What you return must be an exact copy of the lines in the listing below between the line holding "Open Export HTTP Archive (.har) link" and the line holding "Open the Dashboards grid icon", inclusive, and nothing more.

• _The records_:
::::::::::

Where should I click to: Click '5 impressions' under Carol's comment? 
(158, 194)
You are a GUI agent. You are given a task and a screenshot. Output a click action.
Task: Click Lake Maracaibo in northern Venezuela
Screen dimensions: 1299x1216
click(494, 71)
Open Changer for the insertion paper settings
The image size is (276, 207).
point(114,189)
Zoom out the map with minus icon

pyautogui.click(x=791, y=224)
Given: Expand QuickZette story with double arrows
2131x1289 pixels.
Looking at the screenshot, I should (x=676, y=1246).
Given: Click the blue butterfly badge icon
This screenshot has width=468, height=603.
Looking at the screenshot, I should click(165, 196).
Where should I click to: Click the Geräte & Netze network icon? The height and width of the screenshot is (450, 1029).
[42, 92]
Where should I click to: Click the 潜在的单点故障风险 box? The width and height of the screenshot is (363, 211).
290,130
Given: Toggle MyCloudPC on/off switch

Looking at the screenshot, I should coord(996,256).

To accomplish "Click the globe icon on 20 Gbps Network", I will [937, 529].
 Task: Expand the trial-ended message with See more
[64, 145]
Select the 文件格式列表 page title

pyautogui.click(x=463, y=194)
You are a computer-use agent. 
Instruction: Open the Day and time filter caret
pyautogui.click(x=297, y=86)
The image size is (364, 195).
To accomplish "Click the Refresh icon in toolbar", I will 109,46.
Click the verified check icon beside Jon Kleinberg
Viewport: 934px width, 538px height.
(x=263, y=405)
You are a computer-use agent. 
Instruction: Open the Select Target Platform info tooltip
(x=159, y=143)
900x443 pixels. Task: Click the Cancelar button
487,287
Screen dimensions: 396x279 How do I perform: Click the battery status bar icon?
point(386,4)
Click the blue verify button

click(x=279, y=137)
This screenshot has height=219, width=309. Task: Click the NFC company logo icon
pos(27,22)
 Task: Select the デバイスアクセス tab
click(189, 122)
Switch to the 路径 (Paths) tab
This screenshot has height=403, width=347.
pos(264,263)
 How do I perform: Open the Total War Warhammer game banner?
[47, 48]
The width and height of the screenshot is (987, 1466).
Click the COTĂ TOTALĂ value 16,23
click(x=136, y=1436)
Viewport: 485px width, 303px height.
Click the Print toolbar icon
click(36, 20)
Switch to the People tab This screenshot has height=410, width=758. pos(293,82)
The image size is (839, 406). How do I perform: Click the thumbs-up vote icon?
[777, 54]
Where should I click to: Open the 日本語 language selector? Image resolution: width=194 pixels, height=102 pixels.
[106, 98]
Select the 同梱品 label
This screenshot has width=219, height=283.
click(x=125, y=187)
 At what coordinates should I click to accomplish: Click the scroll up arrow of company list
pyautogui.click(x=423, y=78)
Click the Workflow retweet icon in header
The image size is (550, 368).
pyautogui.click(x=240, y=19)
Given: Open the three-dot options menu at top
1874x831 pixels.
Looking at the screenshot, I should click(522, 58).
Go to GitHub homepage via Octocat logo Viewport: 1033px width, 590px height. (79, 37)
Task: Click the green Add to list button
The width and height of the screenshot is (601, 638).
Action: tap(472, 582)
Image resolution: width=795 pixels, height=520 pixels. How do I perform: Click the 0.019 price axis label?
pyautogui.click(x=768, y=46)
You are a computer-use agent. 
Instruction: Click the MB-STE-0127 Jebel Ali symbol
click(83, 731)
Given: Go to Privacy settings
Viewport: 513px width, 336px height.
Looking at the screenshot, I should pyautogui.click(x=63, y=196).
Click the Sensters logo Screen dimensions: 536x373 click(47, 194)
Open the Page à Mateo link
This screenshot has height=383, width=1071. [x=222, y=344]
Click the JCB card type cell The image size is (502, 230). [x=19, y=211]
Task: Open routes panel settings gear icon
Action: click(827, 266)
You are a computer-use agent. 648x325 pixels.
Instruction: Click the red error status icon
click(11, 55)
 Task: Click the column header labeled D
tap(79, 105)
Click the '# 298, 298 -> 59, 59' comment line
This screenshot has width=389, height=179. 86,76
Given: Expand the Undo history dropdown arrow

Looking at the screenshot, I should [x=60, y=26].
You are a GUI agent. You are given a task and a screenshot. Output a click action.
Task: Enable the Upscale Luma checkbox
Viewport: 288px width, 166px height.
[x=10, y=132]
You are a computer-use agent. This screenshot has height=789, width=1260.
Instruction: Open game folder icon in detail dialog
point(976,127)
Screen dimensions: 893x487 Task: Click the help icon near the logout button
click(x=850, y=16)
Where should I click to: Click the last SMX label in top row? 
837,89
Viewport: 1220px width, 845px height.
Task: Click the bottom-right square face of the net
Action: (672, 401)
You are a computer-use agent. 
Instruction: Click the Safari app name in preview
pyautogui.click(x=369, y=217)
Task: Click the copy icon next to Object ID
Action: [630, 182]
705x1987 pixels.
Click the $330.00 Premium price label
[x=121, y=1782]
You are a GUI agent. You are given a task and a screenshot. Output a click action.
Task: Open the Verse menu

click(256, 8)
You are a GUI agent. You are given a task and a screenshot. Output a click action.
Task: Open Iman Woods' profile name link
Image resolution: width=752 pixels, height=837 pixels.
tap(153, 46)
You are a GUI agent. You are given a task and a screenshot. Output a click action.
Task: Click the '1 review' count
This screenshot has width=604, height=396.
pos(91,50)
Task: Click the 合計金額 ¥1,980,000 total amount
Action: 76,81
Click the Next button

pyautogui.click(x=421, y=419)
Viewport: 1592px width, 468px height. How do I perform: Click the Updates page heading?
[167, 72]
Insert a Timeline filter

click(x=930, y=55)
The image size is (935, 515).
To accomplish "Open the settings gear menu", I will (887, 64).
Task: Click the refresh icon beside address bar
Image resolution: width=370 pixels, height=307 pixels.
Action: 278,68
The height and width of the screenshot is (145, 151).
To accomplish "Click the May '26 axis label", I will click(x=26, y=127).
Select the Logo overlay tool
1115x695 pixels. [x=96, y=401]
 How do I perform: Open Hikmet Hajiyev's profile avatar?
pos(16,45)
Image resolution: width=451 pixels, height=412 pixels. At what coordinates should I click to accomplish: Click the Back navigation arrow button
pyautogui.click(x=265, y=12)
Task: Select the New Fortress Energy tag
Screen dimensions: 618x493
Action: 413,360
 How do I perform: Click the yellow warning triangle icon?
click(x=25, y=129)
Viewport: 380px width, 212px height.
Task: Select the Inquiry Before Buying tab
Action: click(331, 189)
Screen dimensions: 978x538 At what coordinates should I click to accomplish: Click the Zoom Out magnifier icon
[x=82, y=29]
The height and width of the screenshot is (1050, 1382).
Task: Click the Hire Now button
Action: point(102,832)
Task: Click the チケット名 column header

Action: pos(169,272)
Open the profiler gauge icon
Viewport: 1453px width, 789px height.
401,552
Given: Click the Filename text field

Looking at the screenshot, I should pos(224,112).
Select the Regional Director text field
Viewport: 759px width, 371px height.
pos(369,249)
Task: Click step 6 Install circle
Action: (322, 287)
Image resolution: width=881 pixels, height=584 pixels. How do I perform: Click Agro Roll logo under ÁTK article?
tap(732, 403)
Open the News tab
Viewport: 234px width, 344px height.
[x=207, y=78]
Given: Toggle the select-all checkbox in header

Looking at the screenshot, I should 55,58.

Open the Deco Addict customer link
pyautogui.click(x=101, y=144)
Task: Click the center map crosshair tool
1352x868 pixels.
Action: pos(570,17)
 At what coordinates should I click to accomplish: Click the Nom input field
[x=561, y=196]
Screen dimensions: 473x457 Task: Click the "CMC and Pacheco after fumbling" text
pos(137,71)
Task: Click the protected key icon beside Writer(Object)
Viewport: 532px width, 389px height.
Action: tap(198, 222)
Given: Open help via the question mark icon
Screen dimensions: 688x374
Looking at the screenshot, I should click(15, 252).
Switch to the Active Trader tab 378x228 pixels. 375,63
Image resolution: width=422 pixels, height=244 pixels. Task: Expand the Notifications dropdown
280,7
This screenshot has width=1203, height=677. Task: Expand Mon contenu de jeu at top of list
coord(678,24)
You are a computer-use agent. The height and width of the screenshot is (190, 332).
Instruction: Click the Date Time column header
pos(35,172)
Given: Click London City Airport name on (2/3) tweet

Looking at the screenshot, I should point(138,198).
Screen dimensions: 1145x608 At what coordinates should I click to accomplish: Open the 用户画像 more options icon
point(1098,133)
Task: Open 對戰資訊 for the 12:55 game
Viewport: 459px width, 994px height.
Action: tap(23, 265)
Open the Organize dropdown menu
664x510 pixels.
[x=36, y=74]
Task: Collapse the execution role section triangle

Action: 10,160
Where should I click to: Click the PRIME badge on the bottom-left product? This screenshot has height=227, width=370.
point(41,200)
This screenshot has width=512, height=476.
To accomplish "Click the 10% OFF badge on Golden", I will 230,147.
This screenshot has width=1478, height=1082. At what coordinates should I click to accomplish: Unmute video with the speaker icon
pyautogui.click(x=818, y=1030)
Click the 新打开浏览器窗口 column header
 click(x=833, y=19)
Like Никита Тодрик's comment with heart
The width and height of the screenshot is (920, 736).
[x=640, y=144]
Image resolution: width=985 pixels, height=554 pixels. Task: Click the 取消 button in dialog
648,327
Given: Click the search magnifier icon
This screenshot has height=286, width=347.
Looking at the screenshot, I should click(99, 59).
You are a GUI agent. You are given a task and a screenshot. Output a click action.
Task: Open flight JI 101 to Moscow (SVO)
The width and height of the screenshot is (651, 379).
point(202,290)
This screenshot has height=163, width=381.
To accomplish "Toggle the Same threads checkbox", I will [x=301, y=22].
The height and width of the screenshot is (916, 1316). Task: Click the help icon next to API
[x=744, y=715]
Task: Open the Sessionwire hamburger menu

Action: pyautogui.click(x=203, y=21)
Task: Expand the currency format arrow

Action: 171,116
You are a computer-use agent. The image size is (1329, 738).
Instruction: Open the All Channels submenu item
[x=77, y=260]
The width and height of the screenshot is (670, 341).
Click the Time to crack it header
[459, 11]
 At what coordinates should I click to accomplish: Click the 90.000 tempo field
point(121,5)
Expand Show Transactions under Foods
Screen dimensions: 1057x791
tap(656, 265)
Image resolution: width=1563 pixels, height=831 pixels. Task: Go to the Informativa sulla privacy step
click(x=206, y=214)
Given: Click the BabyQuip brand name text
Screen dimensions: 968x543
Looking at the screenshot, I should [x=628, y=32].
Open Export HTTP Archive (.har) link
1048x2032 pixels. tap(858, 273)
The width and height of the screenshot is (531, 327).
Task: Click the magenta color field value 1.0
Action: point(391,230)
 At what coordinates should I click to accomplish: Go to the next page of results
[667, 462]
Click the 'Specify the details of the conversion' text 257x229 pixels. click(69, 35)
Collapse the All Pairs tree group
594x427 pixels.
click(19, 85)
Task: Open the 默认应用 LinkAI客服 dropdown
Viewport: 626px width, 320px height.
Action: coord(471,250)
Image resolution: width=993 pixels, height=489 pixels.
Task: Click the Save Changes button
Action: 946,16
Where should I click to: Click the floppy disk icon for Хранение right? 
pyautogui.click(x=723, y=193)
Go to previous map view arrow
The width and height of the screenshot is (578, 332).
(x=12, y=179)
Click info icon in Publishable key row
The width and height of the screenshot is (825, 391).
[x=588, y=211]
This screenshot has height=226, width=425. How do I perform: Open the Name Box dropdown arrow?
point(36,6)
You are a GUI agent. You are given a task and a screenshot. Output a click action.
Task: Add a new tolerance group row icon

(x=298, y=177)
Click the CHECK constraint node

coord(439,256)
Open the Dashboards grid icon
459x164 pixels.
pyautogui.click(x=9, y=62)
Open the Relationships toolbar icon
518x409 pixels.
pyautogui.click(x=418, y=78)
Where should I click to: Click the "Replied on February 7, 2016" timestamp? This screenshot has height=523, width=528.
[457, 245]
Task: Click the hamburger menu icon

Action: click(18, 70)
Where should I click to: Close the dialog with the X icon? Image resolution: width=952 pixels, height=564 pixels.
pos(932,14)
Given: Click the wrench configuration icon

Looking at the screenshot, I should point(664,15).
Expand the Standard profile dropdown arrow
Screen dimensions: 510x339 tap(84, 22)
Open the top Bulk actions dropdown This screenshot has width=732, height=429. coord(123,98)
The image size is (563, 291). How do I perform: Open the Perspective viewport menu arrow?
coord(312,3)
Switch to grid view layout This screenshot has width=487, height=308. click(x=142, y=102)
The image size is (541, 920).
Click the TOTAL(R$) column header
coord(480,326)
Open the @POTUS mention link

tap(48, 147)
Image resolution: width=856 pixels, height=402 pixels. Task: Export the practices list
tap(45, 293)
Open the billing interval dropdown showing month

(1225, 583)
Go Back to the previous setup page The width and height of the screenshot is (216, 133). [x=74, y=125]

::::::::::

• _Final answer_:
Open Export HTTP Archive (.har) link
1048x2032 pixels. tap(858, 273)
The width and height of the screenshot is (531, 327).
Task: Click the magenta color field value 1.0
Action: point(391,230)
 At what coordinates should I click to accomplish: Go to the next page of results
[667, 462]
Click the 'Specify the details of the conversion' text 257x229 pixels. click(69, 35)
Collapse the All Pairs tree group
594x427 pixels.
click(19, 85)
Task: Open the 默认应用 LinkAI客服 dropdown
Viewport: 626px width, 320px height.
Action: coord(471,250)
Image resolution: width=993 pixels, height=489 pixels.
Task: Click the Save Changes button
Action: 946,16
Where should I click to: Click the floppy disk icon for Хранение right? 
pyautogui.click(x=723, y=193)
Go to previous map view arrow
The width and height of the screenshot is (578, 332).
(x=12, y=179)
Click info icon in Publishable key row
The width and height of the screenshot is (825, 391).
[x=588, y=211]
This screenshot has height=226, width=425. How do I perform: Open the Name Box dropdown arrow?
point(36,6)
You are a GUI agent. You are given a task and a screenshot. Output a click action.
Task: Add a new tolerance group row icon

(x=298, y=177)
Click the CHECK constraint node

coord(439,256)
Open the Dashboards grid icon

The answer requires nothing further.